* **Work to do**: Please repeat everything from the line containing "Tap Emma column" down to the end of the records, copying each line exactly.

--- begin Data entries ---

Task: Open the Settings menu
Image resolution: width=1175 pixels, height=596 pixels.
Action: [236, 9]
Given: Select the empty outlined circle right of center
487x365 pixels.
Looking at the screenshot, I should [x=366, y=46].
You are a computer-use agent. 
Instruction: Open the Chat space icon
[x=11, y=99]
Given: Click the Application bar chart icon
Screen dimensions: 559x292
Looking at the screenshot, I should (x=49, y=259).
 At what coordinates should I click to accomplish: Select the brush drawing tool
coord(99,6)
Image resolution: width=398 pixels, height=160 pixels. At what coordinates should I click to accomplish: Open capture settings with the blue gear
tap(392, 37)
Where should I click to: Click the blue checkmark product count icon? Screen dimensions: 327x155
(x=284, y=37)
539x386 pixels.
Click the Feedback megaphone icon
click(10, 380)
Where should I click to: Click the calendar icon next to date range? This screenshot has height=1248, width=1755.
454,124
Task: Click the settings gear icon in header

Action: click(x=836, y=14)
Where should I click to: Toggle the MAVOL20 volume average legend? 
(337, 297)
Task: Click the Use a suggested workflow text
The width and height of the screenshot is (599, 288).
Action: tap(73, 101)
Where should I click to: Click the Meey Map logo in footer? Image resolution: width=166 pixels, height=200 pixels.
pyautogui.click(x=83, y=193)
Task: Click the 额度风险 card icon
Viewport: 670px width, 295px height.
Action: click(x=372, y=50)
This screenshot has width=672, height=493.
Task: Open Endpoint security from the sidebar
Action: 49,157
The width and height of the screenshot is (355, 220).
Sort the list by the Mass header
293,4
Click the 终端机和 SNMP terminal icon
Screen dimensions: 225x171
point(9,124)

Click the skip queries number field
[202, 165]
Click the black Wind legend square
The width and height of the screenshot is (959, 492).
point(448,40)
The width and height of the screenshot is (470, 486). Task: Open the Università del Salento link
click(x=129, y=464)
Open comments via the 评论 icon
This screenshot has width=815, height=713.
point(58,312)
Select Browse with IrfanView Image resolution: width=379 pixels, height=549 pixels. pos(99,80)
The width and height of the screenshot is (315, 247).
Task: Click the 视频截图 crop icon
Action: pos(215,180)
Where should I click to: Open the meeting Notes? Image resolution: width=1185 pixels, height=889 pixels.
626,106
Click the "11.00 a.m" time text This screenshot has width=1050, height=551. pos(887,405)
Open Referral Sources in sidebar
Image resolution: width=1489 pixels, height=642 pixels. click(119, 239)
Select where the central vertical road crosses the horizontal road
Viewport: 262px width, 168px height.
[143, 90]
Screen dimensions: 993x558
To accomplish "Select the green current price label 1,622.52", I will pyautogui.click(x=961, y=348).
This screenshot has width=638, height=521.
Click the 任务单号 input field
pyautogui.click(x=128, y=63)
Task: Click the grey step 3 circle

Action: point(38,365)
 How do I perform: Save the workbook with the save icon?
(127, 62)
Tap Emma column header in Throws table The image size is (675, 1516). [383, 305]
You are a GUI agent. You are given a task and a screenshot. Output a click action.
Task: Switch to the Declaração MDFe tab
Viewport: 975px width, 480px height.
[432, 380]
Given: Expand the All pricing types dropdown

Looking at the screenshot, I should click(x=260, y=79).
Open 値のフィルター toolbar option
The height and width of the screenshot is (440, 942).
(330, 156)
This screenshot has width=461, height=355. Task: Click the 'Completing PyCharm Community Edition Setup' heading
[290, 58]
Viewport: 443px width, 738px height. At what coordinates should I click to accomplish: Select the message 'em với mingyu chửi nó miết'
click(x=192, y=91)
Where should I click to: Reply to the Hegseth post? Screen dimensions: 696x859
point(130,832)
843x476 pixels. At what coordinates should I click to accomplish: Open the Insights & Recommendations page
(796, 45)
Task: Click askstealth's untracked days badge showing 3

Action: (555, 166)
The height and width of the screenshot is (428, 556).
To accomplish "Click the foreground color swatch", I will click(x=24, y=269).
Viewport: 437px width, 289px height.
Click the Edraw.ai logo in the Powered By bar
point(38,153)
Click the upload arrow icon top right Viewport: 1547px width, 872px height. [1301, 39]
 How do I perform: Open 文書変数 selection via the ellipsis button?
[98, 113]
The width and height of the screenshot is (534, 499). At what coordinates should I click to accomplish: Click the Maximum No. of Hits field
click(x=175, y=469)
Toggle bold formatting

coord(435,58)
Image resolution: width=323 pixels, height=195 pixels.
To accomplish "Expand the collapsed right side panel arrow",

--- end Data entries ---

* **Exercise answer**:
Tap Emma column header in Throws table The image size is (675, 1516). [383, 305]
You are a GUI agent. You are given a task and a screenshot. Output a click action.
Task: Switch to the Declaração MDFe tab
Viewport: 975px width, 480px height.
[432, 380]
Given: Expand the All pricing types dropdown

Looking at the screenshot, I should click(x=260, y=79).
Open 値のフィルター toolbar option
The height and width of the screenshot is (440, 942).
(330, 156)
This screenshot has width=461, height=355. Task: Click the 'Completing PyCharm Community Edition Setup' heading
[290, 58]
Viewport: 443px width, 738px height. At what coordinates should I click to accomplish: Select the message 'em với mingyu chửi nó miết'
click(x=192, y=91)
Where should I click to: Reply to the Hegseth post? Screen dimensions: 696x859
point(130,832)
843x476 pixels. At what coordinates should I click to accomplish: Open the Insights & Recommendations page
(796, 45)
Task: Click askstealth's untracked days badge showing 3

Action: (555, 166)
The height and width of the screenshot is (428, 556).
To accomplish "Click the foreground color swatch", I will click(x=24, y=269).
Viewport: 437px width, 289px height.
Click the Edraw.ai logo in the Powered By bar
point(38,153)
Click the upload arrow icon top right Viewport: 1547px width, 872px height. [1301, 39]
 How do I perform: Open 文書変数 selection via the ellipsis button?
[98, 113]
The width and height of the screenshot is (534, 499). At what coordinates should I click to accomplish: Click the Maximum No. of Hits field
click(x=175, y=469)
Toggle bold formatting

coord(435,58)
Image resolution: width=323 pixels, height=195 pixels.
To accomplish "Expand the collapsed right side panel arrow",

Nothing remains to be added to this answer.